It is a gritty survival tale infusing elements of bloody horror and unsubstantiated humanity. To fly it needed less of the former and a basis for the latter.
The film’s cinematic style evolved over the course of the film. Initially Marshall’s team filmed battles with nice slower pans, showing a Roman fortress fall. But by the end, a series of half-second quick-cuts rendered the final skirmish unwatchable.
The violence did not evolve however. It is the gratuitous quality of the violence, not the quantity, that easily earns the film’s R-rating. At one point a Roman plunges an arrow into an enemy’s eye, and then wiggles it around to do the most damage. The fact that the Roman served as moderate comic relief throughout and the Pict is a savage doesn’t detract from the scene’s excessive nature, or that the Pict is a woman. Violence is easier digested when men slay men, but the violence involving women leaves me queasy, especially in scenarios like this.
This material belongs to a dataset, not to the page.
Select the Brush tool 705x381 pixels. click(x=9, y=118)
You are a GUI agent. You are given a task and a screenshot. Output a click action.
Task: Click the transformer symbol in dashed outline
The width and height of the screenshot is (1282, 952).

The film boasts strong acting, and a decent script that avoids excess dialogue, but the film lacks the emotional depth necessary to give the audience relatable characters. The Romans are portrayed as a brutal conquering army, making the protagonist, Centurion Quintus Dias (Michael Fassbender), and his band of Roman brothers, a less than lovable crew. With minimal time spent developing them into likable warriors, it begs the question: Who do we root for?
The dialogue is snappy, especially in group scenes where the actors play well off each other, but the delicate scenes are cliché. Quintus falls for a banished Pict beauty and carves her a wooden horse before he leaves to thank her for her kindness. But his talent, and the horse imagery, weren’t established beforehand, so the scene appears to be stolen from “Troy,” much like the Pict surprise attack. It’s details like this that Marshall should have obsessed over and established, which could flavor the story, rather than ones that simply disgust the viewer, like a soldier smashing a tick as he runs, or Romans eating half-digested moss from the stomach of a dead deer. Interesting elements, but they don’t further the story.
Modern swearwords pilfer the Romans’ vocabulary as well, jarring instead of coloring, and eroding the authenticity of the dialogue. This is unfortunate, because to his credit, Marshall and his team created a very authentic atmosphere otherwise, from the wooden palisade fortresses of the Romans to the sod housing and blue war paint of the Picts, which draw viewers into the unforgiving world of the northern Roman campaign.
They may seem nitpicky, but such elements add up, and together they detract from what otherwise should have been an A-movie, with a strong cast and a unique twist on a survival plotline.
There’s a section in the production notes dedicated to the politics of the film. Since this film is all about a trained occupying force fighting a guerrilla army, there’s no way it can avoid at least some commentary on today’s wars in Iraq and Afghanistan.
Of the Picts Marshall said, “I’m not playing the Picts as being cold-hearted villains. They are fully rounded people with good reason to want the Romans out of their country. Some of the atrocities that we indicate the Romans have committed against them totally justify their actions.”
In addition, Quintus is a character who becomes disillusioned with the Roman Empire’s drive to control everything: “He is someone who starts as a very pro-Roman patriotic kind of soldier, and ends up completely disillusioned with what his own country has done to him,” says producer Robert Jones.
In the end though, what stands out, intentionally or not, is that the Roman soldiers are most upset about the pointless massacre of their legion. When Rome abandons its northernmost fortresses, the remnants of the Ninth see their sacrifices as meaningless. Thus, to me, the film is less a commentary on why the U.S. shouldn’t be in Iraq or Afghanistan and more one on why we owe it to our troops in uniform to stick out these efforts until the mission is accomplished.